Wenn am 16. Mai in Rom die Glaubenskongregation ihre Vollversammlung abhält - auch Kardinal Christoph Schönborn ist dabei, dann steht eine Einigung mit der Pius-Bruderschaft auf der Tagesordnung. Zuletzt hatte es geheißen, deren Generaloberer, Bischof Bernard Felly, habe einen an der von Rom verlangten lehrmäßigen Präambel ausgerichteten Text unterzeichnet. Außerdem sei es das persönliche Anliegen Benedikts XVI., die Spaltung eher heute als morgen zu beenden. So wird über Pfingsten als Termin einer Rückkehr in die Kirche spekuliert, die Lefebvrianer sollen - analog dem Opus Dei - eine "Personalprälatur“, also eine Art weltweite, von lokalen Bischöfen unabhängige Diözese erhalten.

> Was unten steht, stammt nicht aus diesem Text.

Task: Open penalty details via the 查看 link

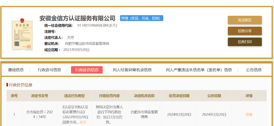Action: 249,115
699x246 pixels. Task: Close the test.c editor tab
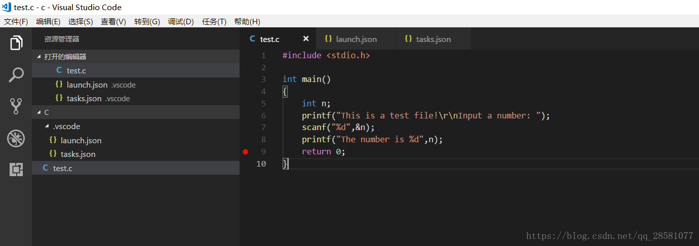point(306,39)
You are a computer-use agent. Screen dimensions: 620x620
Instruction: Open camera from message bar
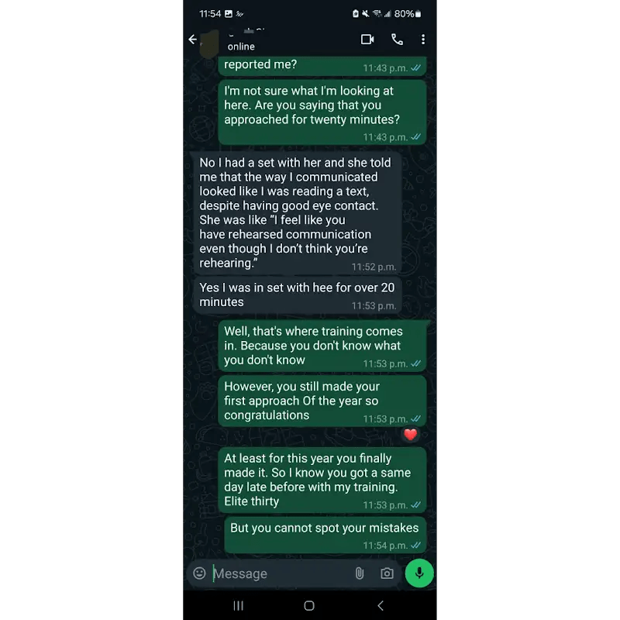[387, 574]
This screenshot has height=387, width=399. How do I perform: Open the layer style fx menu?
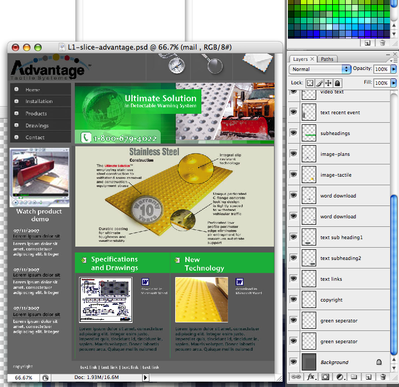pos(310,377)

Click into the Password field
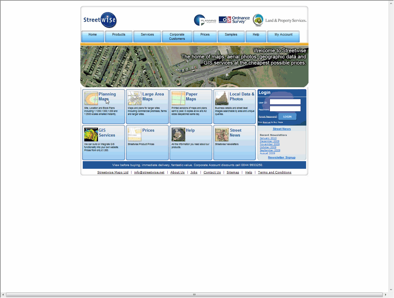[285, 109]
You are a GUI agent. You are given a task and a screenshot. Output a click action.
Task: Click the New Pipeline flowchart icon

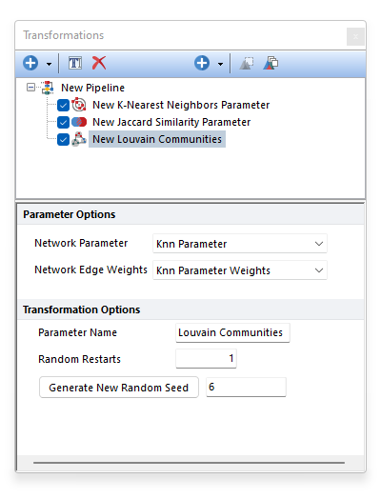(48, 88)
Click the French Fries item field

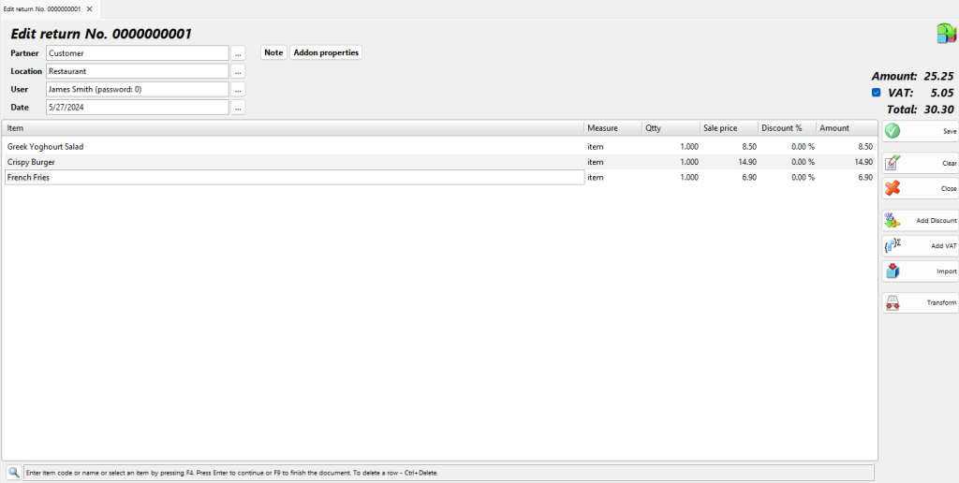[294, 177]
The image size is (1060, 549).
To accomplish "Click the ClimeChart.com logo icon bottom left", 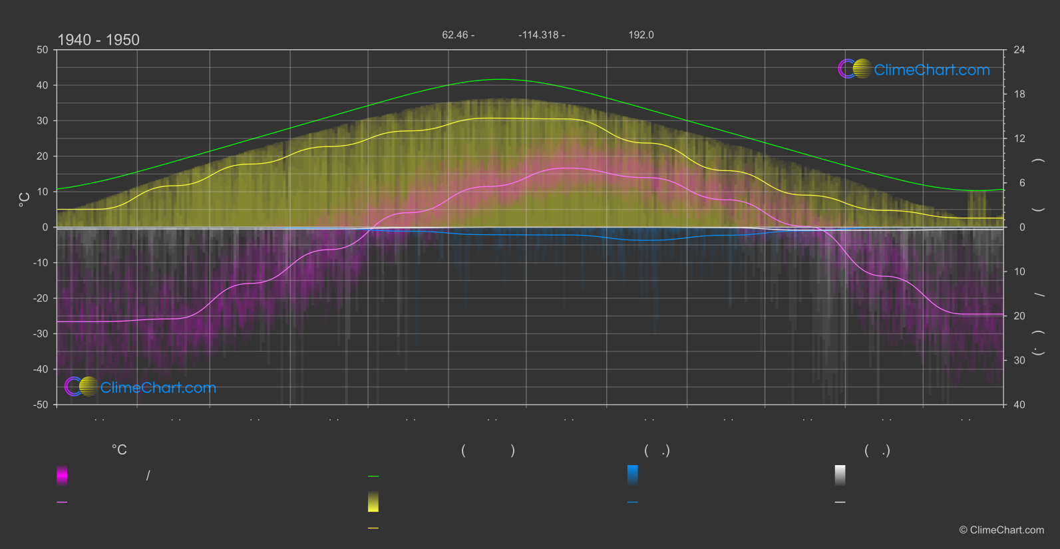I will [x=81, y=387].
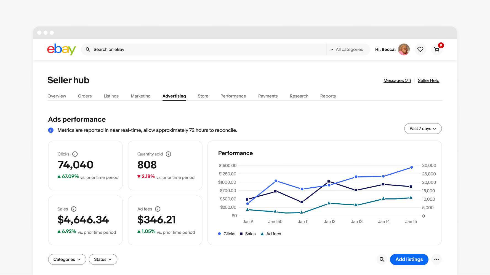Viewport: 490px width, 275px height.
Task: Click the eBay logo
Action: pyautogui.click(x=61, y=49)
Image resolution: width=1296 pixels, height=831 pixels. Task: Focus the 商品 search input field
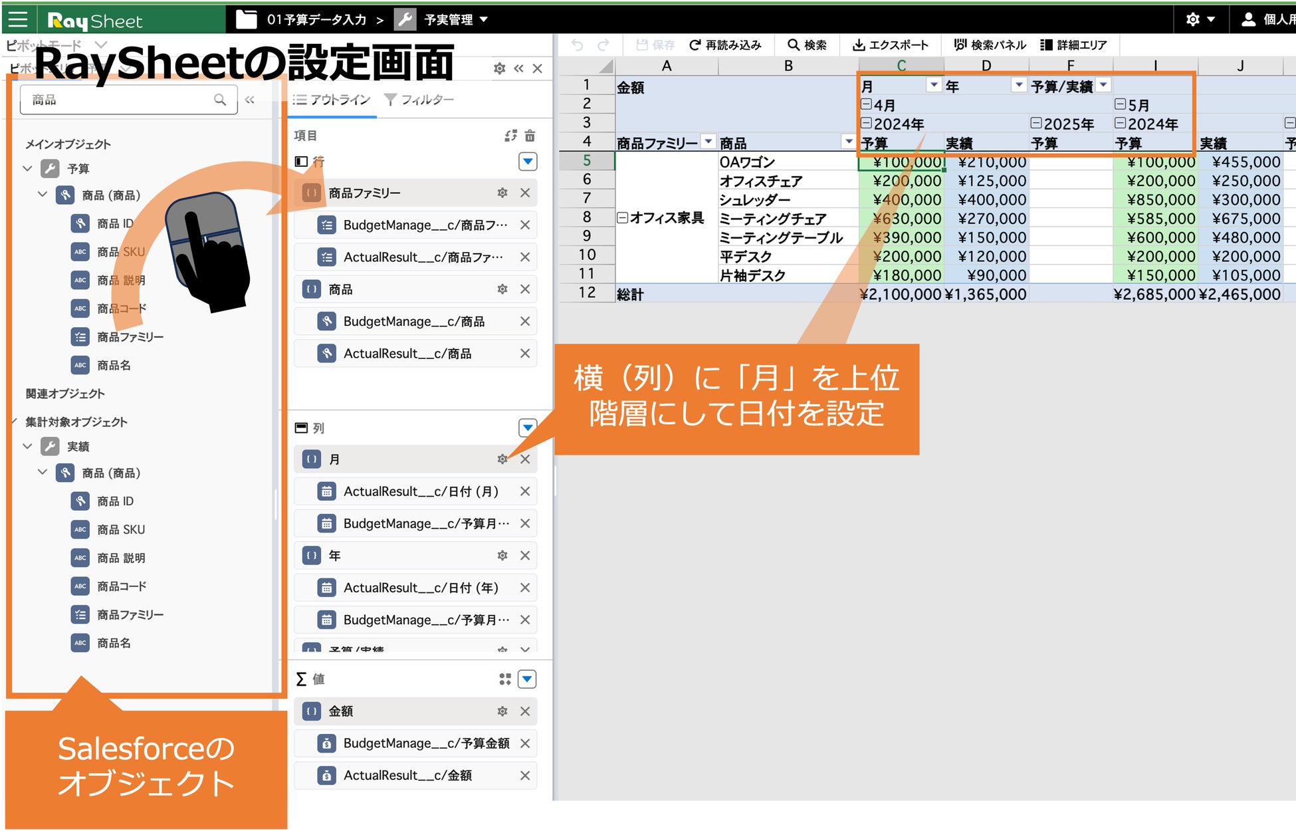tap(120, 100)
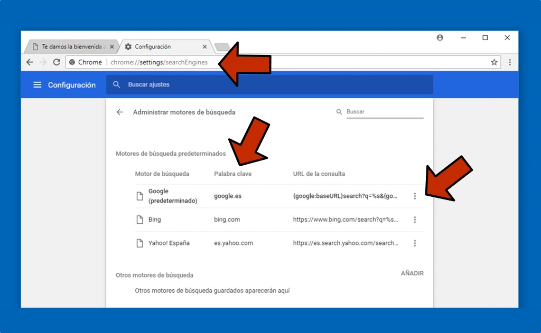This screenshot has width=541, height=333.
Task: Open the Configuración hamburger menu
Action: [37, 85]
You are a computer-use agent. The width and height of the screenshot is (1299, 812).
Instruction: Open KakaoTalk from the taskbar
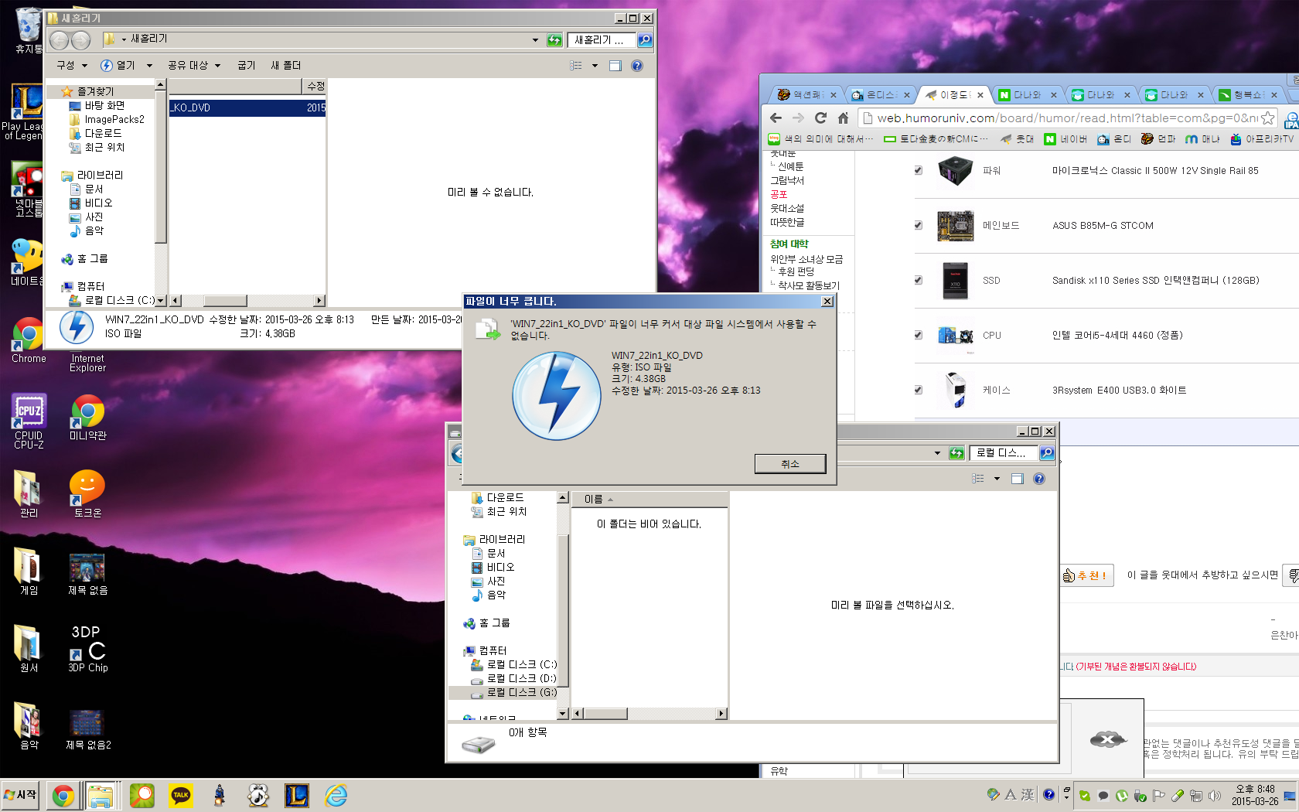181,795
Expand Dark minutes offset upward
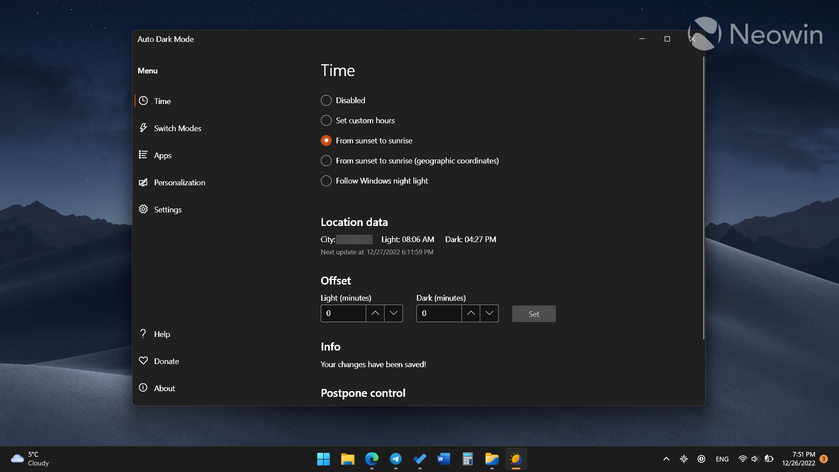Viewport: 839px width, 472px height. pyautogui.click(x=471, y=313)
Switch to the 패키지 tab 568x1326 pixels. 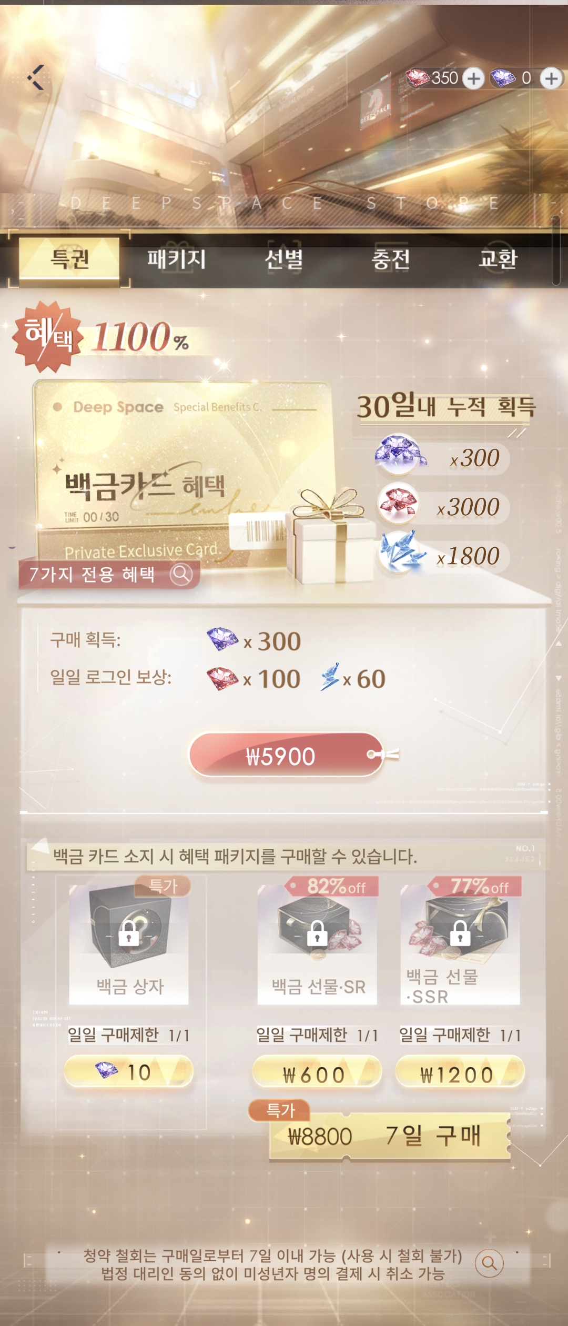(177, 259)
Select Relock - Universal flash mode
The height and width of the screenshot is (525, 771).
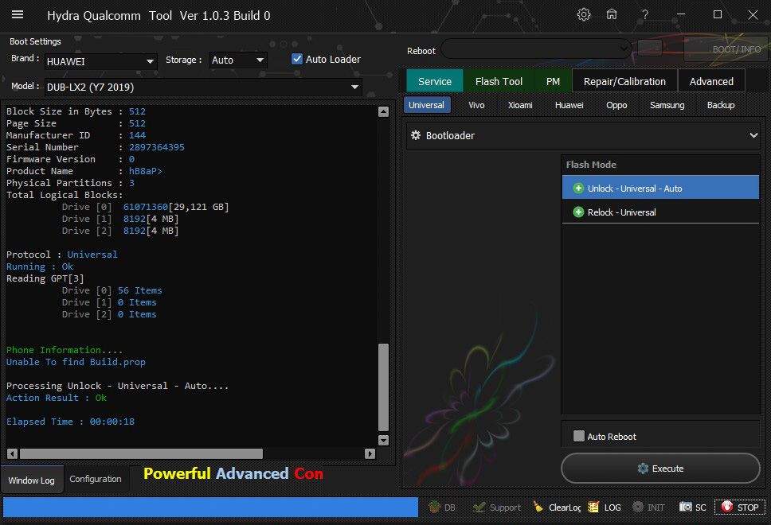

Persönliches Drängen des Papstes

Die Vorgänge lösen auf beiden Seiten gewaltige Irritationen aus: Fellay selber räumte am Wochenende gegenüber der katholischen US-Nachrichtenagentur CNS ein, es könne zur Spaltung der Piusbrüder kommen. Jedenfalls wurde ein Brief der drei anderen Traditionalistenbischöfe - des Spaniers Alfonso de Galarreta, des Franzosen Bernard Tissier de Mallerais und des notorischen Holocaust-Leugnungs Richard Williamson - bekannt, in dem diese Fellay die Rute ins Fenster stellen: Eine Einigung mit Rom sei unmöglich, den mit dem II. Vatikanum hätten sich die Kirchenleitung selber von der katholischen Wahrheit abgewandt. Die drei Bischöfe sprachen gar von einer "Falle“ Roms. Fellay verteidigte seine Haltung und forderte die drei Mitbischöfe auf, das Angebot des Papstes nicht "aus Mangel an Realismus“ auszuschlagen. Der Obere der Piusbrüder hält das Angebot Benedikts XVI. jedenfalls für "aufrichtig“.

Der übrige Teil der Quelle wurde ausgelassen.